Aslında şurası gibi duran ama yolu hiç de öyle olmayan, hatta yol hikayelerine dönen Bozcaada, sonsuz özgürlük hissi, nefis doğası ve plastiksiz bir cennet olması ile tam bir oksijen!
Her gün bir umut belki açılır diye uğradığım ama bir türlü açık olmayan Kimisis Teodoku Ortadoks Rum Kilisesi, beni en çok benden alan yer oldu tabii. Öte yandan, 23 metre yüksekliğindeki Çan Kulesi, Bozcaada’nın tümüne hakim harika bir görüntüde…
Müslüman ve Rum mahalleleri olarak kaynaşmış tertemiz evleri, bakımlı dükkanları, mis gibi restoranları, kısacası baştan çıkartıcı çok tatlıcık bir ada.
Müslüman mahallesi tarafındaki Alaybey Camii ise kırmızı kesme taşlardan yapılmış geniş merdivenleri, çift kanatlı ahşap kapısı ile kendine bakakaldırıyor. Hemen yanındaki müftülük binası da kiremit rengi ile oldukça fotojenik.

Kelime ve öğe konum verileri

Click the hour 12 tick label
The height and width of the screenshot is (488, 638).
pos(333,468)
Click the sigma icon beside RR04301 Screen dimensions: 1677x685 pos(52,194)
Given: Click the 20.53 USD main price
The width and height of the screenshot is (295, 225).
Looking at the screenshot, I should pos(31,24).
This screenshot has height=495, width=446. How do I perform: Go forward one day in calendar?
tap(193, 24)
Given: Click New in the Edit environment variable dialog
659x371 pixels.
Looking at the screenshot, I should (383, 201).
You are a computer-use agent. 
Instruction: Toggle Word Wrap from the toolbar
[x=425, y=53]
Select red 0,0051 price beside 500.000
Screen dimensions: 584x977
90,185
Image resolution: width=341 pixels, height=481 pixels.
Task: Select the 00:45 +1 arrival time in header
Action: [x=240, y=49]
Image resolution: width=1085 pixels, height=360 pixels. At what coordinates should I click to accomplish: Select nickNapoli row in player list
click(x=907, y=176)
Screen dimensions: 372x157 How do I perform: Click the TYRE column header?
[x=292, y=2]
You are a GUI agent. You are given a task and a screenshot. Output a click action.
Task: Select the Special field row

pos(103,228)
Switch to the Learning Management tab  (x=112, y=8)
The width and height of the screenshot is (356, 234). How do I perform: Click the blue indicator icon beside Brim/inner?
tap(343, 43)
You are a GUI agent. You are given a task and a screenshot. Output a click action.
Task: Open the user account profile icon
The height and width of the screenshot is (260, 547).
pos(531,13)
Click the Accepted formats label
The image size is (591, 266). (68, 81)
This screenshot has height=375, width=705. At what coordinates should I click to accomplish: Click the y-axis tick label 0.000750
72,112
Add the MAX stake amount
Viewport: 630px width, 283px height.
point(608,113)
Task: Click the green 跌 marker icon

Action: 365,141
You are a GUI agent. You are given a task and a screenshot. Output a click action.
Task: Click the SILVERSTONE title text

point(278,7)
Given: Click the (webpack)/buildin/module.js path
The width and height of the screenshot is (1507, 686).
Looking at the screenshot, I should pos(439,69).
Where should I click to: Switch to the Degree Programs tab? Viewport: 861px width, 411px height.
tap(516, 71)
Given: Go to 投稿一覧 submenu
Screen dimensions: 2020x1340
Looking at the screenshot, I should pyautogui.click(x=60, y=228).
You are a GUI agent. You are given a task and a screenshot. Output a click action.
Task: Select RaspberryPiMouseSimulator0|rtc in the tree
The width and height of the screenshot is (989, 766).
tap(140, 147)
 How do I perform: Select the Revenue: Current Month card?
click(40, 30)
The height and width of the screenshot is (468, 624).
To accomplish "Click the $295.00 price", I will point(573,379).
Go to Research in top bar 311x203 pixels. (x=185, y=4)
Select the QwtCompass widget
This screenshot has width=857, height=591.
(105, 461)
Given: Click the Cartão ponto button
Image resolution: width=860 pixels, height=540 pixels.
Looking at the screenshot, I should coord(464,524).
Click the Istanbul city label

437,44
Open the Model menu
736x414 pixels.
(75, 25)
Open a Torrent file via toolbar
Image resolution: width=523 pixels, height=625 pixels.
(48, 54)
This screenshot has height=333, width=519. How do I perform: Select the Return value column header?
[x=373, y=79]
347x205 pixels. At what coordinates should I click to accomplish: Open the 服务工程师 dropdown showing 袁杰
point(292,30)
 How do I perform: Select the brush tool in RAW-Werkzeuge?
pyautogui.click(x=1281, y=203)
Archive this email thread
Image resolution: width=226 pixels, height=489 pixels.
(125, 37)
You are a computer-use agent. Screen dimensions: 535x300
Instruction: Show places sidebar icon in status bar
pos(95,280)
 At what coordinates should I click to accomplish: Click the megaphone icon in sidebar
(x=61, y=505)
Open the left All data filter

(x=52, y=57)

Görev tanımı:
Öğelerden önce yer alan Bozcaada yazısını, son cümlesinin ardından aynı üslupla sürdürün.

Görevin sonucu:
Meydan kahveleri, Tarım Kalkınma Kooperatifi’nin ayırdığı üzüm standları, yine kooperatif kalıcı pazar yerinde reçeller, salçalar, adaçayları, sabunlar hepsi bize Ada’nın hediyeleri 🙂
Benim gözümden maddelemem gerekirse, ada için bir iki cımbız notum var:
Not 1: En en en beğendiğim restoran, sonsuz boşluğu Kenya’yı çağrıştıran manzarası ile Pavli… Mekan ruhu nefis!
Not 2: Beylik Plajı – Alabildiğine uzun koy plaj. Nefis de bir kili var ki, yüzüne, vücuduna sür bekle, denizde yıkan ve yumuşacık bir cilt. Deniz harika…
Not 3: Veli Dede – Tabii standart genele göre damla sakızlı kurabiyesi ama bana göre dereotlu poğaçası!
Not 4: Denize girmek için arabalara binip bir yerlere gitmeseniz de limandan, Salhane’den denize girebiliyorsunuz. Belki biliyorsunuzdur ama yine de söylemek istedim:))
Not 5: Kiralama ve satışta anladığım kadarıyla Rant, İstanbul’u geçmiş.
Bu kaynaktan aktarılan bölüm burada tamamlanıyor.